[CHALLENGE] Express the lines from the one containing "The height and width of the screenshot is (696, 949)." through the one containing "[1678, 589]" as a JSON list of strings, one string per line, skipping any blank lines. Include no other lines.
[start SUPPLIED DATA]
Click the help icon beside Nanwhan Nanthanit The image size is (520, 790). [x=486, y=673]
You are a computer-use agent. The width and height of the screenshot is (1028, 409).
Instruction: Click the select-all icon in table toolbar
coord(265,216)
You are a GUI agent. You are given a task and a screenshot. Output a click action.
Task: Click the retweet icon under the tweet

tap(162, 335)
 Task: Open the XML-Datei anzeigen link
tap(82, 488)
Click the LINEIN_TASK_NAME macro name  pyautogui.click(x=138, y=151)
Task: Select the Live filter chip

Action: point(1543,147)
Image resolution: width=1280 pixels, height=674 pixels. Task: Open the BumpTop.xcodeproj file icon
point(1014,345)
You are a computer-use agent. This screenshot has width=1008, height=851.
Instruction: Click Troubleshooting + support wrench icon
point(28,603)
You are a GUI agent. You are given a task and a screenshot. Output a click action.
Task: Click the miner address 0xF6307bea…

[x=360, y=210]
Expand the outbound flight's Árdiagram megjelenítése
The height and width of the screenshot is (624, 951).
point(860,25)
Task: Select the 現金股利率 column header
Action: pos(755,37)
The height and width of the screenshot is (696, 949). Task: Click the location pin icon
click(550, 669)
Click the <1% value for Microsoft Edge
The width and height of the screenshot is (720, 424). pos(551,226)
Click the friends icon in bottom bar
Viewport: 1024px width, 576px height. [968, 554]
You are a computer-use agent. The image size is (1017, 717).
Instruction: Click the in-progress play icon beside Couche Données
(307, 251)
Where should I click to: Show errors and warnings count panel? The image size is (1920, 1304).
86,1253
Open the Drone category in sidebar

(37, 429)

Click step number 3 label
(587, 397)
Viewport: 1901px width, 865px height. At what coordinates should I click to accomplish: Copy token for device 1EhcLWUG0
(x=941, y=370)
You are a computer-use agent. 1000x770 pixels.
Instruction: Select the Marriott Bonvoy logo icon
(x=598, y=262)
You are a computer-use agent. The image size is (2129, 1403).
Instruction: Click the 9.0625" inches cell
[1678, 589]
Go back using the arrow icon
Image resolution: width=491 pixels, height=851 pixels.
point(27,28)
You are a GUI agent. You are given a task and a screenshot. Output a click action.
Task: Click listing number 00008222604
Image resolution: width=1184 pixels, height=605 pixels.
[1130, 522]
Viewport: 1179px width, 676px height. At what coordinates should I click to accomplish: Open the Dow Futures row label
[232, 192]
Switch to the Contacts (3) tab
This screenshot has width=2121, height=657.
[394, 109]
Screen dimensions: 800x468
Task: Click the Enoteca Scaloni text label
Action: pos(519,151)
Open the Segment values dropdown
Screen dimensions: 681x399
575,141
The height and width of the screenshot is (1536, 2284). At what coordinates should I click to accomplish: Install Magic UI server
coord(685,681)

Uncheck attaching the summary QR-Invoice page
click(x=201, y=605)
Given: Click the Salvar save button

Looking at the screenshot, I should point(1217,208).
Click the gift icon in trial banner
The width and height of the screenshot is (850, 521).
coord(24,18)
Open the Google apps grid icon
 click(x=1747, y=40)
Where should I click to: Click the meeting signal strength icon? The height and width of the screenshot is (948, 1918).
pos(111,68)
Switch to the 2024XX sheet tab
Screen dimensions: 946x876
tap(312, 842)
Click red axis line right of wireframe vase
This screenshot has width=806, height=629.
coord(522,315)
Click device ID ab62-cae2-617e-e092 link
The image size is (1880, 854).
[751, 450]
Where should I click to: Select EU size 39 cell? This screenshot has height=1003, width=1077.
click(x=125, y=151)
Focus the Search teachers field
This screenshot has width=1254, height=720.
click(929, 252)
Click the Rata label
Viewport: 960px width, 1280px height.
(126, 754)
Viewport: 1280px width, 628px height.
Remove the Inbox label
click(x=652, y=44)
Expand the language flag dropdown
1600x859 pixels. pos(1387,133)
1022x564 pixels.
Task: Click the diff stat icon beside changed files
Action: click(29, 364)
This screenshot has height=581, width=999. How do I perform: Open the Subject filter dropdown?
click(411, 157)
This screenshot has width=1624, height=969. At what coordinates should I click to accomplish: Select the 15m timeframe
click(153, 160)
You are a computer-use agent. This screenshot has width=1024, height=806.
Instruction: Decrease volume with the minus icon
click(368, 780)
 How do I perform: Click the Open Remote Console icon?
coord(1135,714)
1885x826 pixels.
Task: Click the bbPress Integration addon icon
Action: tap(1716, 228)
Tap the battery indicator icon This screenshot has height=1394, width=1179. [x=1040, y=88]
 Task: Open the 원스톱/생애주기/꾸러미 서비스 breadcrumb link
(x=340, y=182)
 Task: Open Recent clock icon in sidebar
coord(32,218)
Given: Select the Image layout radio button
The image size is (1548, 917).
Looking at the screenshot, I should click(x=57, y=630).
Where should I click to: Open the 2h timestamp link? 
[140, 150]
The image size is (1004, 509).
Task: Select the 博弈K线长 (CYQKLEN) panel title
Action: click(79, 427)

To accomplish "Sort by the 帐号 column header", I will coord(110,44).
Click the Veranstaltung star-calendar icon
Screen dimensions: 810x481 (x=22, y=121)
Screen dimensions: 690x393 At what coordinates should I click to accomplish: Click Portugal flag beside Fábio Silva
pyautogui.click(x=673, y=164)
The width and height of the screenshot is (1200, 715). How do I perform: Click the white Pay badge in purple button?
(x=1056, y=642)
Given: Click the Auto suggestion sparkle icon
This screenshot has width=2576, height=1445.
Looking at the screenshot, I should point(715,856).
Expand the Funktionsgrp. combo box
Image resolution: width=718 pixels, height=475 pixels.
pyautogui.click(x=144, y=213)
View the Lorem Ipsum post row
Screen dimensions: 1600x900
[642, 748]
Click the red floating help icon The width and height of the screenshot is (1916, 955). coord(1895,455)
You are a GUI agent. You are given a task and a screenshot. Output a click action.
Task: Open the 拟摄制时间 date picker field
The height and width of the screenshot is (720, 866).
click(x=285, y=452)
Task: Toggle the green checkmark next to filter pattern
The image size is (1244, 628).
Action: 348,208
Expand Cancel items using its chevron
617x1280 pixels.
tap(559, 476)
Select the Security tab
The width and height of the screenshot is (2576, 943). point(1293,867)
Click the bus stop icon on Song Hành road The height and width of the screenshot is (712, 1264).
[end SUPPLIED DATA]
[PROBLEM SOLUTION]
[
  "The height and width of the screenshot is (696, 949). Task: Click the location pin icon",
  "click(550, 669)",
  "Click the <1% value for Microsoft Edge",
  "The width and height of the screenshot is (720, 424). pos(551,226)",
  "Click the friends icon in bottom bar",
  "Viewport: 1024px width, 576px height. [968, 554]",
  "You are a computer-use agent. The image size is (1017, 717).",
  "Instruction: Click the in-progress play icon beside Couche Données",
  "(307, 251)",
  "Where should I click to: Show errors and warnings count panel? The image size is (1920, 1304).",
  "86,1253",
  "Open the Drone category in sidebar",
  "(37, 429)",
  "Click step number 3 label",
  "(587, 397)",
  "Viewport: 1901px width, 865px height. At what coordinates should I click to accomplish: Copy token for device 1EhcLWUG0",
  "(x=941, y=370)",
  "You are a computer-use agent. 1000x770 pixels.",
  "Instruction: Select the Marriott Bonvoy logo icon",
  "(x=598, y=262)",
  "You are a computer-use agent. The image size is (2129, 1403).",
  "Instruction: Click the 9.0625\" inches cell",
  "[1678, 589]"
]